# Directions
Give back exactly the lines of the entries below from the line with "Website Development (39, 2339)" to the line with "Save my name, email, and", inclusive, and only those.

Start of Records to use

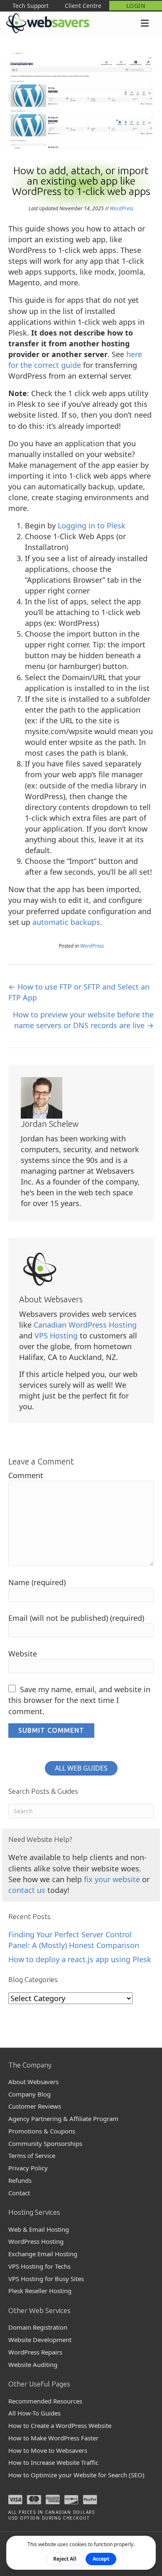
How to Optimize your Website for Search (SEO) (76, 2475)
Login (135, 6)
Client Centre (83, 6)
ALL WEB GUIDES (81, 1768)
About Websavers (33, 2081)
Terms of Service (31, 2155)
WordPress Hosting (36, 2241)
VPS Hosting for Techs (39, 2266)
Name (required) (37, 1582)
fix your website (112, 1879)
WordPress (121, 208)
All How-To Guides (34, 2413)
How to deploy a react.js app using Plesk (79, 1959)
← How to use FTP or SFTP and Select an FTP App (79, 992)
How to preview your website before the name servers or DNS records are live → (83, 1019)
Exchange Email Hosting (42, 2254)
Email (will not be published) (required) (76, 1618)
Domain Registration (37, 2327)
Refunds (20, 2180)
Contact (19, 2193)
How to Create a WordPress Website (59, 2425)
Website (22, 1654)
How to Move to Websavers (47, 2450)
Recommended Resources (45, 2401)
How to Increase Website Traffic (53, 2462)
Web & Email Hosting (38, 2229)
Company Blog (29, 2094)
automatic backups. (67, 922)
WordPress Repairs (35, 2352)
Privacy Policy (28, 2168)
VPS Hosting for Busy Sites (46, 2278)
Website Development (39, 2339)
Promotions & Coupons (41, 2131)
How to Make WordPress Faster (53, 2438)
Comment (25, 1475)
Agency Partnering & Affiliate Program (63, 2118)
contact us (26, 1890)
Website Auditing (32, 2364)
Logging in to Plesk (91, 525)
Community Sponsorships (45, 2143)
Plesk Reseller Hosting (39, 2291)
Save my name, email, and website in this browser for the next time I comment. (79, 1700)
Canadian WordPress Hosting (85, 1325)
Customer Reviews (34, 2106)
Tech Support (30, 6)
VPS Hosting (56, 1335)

End of Records to use
Start of Records to use

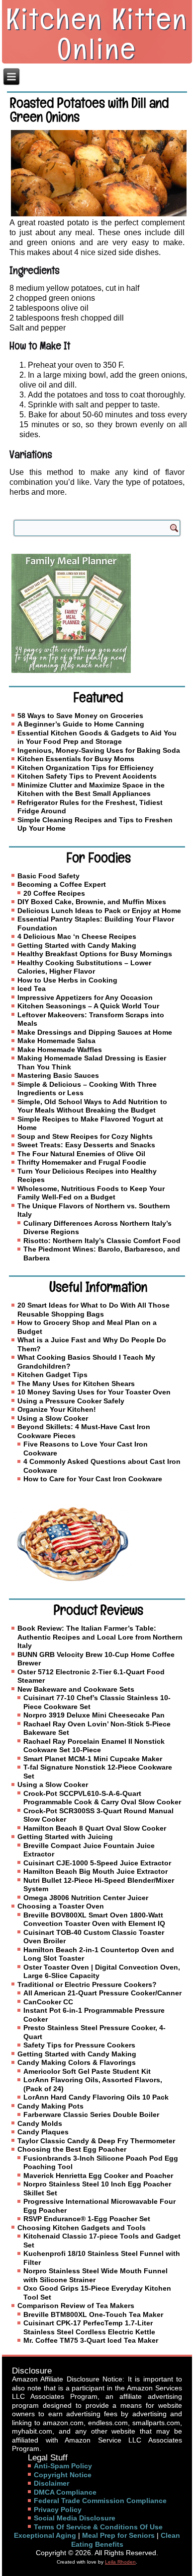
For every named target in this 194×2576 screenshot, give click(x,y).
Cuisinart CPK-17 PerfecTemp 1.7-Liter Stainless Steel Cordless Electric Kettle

End of Records to use

# Answer box
Website Development (39, 2339)
Promotions & Coupons (41, 2131)
How to Make WordPress Faster (53, 2438)
Comment (25, 1475)
Agency Partnering & Affiliate Program (63, 2118)
contact us (26, 1890)
Website Auditing (32, 2364)
Logging in to Plesk (91, 525)
Community Sponsorships (45, 2143)
Plesk Reseller Hosting (39, 2291)
Save my name, email, and website in this browser for the next time I comment. (79, 1700)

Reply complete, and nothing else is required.